These systematics are modelled as
\begin{equation}
w^{\prime}(\theta) = w(\theta) + A_{1} \Delta w_{\rm method}(\theta) + A_{2} w_{\rm r. \, s. \, bias}(\theta) \,,
\end{equation}
where $\Delta w_{\rm method}(\theta)$ is the difference between two systematics correction methods: Iterative Systematic Decontamination (\isd) and Elastic Net (\enet), and $w_{\rm r. \, s. \, bias}(\theta)$ is the residual systematic bias measured on Log-normal mocks.

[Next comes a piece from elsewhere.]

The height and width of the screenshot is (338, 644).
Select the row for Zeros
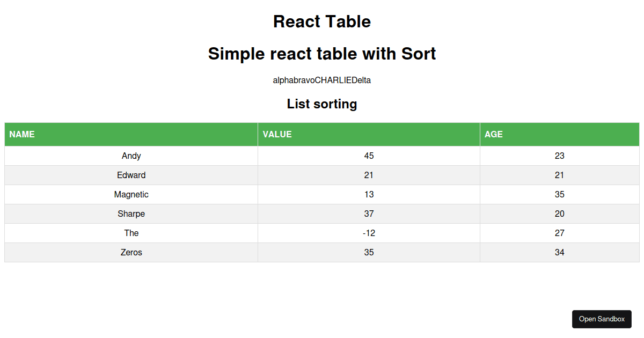point(131,252)
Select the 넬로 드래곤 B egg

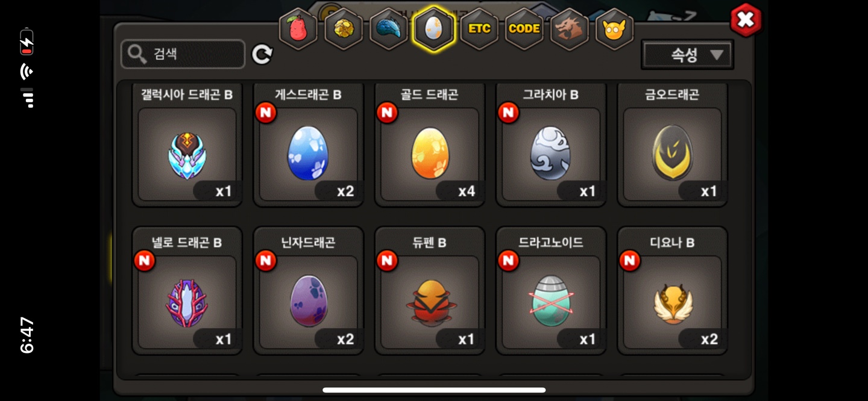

Both terms are presented in detail in \cite{y3-galaxyclustering}. Also note that here $A_{1}$ and $A_{2}$ are arbitrary amplitudes.
We analytically marginalise over these terms assuming a unit Gaussian as the prior on the amplitudes $A_{1}$ and $A_{2}$. The measured difference is a $1\sigma$ deviation from the prior center. The final additional covariance term to be added to the \textit{fiducial} covariance is:
\begin{equation}
\Delta \mathbfcal{C} = {\bf \Delta w_{\rm method}} {\bf \Delta w_{\rm method}}^{T} \ + \ {\bf w_{r. \, s. \, bias}} {\bf w_{r. \, s. \, bias}}^{T} \,.
\end{equation}
The systematic contribution to each tomographic bin is treated as independent so the covariance between lens bins is not modified.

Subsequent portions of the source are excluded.